会長候補はSweets☆王子!?
 すると、俺のケータイに着信。【永末涼香】


「……ちょっと取り込み中! 後にしてくれ!!」

『大内君っ! こっちも大至急!! グラウンド裏に来て!!
 西村さんが倒れてるの!!』

「何っ!? 西村さんが? 矢田部さんはっ!?」

『ううん……とにかく早くっ!!』


 既に西村陣営の三人は、脱兎のごとく生徒会室を飛び出していた。

「おいっ!! お前たちー! 場所はグラウンド裏だぞー!?」

 背後から声を掛けると、俺を追い越して池永も全速力で走り、アドルフォさんは全員を追い抜く程の脚力で、現場へと一目散に向かった。

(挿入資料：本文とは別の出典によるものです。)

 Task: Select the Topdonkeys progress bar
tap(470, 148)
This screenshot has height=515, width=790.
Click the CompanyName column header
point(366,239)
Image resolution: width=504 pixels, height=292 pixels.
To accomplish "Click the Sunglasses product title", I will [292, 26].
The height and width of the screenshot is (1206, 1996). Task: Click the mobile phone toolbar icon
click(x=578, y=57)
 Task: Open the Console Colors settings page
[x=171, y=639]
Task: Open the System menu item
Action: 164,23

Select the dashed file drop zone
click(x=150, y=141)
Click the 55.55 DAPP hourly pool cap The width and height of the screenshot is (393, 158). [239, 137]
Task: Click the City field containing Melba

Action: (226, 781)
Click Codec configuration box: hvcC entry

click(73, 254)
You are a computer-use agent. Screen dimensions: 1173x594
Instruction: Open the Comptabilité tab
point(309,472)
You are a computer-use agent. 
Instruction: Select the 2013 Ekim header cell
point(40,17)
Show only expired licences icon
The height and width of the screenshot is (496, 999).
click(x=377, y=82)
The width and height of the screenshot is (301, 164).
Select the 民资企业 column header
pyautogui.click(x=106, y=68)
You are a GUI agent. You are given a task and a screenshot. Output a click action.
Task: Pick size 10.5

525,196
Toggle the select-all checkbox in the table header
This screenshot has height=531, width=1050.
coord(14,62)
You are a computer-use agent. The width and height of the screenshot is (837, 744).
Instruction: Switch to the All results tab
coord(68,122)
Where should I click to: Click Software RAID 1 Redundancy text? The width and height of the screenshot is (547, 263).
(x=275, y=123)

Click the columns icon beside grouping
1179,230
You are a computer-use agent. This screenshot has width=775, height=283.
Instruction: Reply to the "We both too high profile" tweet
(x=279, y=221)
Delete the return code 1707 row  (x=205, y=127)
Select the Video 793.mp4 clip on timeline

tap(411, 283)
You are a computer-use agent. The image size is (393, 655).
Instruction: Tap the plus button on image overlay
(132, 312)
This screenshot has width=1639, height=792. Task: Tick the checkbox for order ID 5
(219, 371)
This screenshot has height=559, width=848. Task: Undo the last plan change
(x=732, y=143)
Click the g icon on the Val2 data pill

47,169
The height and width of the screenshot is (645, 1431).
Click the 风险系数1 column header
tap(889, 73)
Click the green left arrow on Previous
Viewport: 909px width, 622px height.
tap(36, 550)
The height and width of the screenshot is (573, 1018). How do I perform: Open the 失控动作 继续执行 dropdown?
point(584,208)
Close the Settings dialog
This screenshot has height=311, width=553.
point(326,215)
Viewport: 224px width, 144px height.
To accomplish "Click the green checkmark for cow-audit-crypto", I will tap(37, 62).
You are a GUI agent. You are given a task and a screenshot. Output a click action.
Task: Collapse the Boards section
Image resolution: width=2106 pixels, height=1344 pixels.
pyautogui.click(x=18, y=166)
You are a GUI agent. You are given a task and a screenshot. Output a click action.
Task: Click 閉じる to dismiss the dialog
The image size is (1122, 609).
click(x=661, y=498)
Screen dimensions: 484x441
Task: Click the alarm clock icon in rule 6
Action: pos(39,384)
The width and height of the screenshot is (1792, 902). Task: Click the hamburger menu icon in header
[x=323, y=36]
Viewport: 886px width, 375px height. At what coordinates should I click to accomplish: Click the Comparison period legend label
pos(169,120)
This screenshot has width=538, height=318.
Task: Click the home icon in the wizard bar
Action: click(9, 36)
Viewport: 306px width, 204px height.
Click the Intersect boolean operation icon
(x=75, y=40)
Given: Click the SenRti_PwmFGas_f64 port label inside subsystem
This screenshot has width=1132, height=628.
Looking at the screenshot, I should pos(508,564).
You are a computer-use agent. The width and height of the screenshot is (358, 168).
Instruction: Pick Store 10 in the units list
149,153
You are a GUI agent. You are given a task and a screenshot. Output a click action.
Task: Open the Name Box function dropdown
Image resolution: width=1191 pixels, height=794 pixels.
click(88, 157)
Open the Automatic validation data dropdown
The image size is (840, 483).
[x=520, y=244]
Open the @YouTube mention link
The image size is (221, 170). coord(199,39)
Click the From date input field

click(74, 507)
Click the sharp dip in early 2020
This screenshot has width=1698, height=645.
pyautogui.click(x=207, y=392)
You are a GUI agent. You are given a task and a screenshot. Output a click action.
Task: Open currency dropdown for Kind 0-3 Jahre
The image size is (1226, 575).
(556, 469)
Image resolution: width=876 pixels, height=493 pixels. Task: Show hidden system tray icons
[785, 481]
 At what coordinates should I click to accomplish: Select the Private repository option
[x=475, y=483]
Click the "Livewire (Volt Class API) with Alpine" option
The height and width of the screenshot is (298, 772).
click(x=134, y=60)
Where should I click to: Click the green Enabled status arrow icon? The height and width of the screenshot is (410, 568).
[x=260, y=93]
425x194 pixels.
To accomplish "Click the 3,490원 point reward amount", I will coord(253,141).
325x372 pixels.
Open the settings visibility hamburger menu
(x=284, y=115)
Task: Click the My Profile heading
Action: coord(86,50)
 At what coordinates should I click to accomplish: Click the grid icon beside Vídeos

 ススキの生い茂る草むらの中で、制服を泥だらけにした西村さんがうずくまっていた。横では不安そうな面持ちの永末さんが付き添っている。


「姫っ!! 大丈夫か? 怪我はないか!?」

 梶山が西村さんの体を支えるように、かたわらにしゃがみ込む。

「あたしは、大丈夫。それより、矢田部さんが男たちに連れ去られた!
 犯人は4人。車は黒の左ハンドル、ナンバーまでは見えなかったけど、国道10号線の……そこの路肩に止めてあったわ」

 西村さんは、すり傷から滲み出る血を気に留めることもなく、立ち上がると車道を指差す。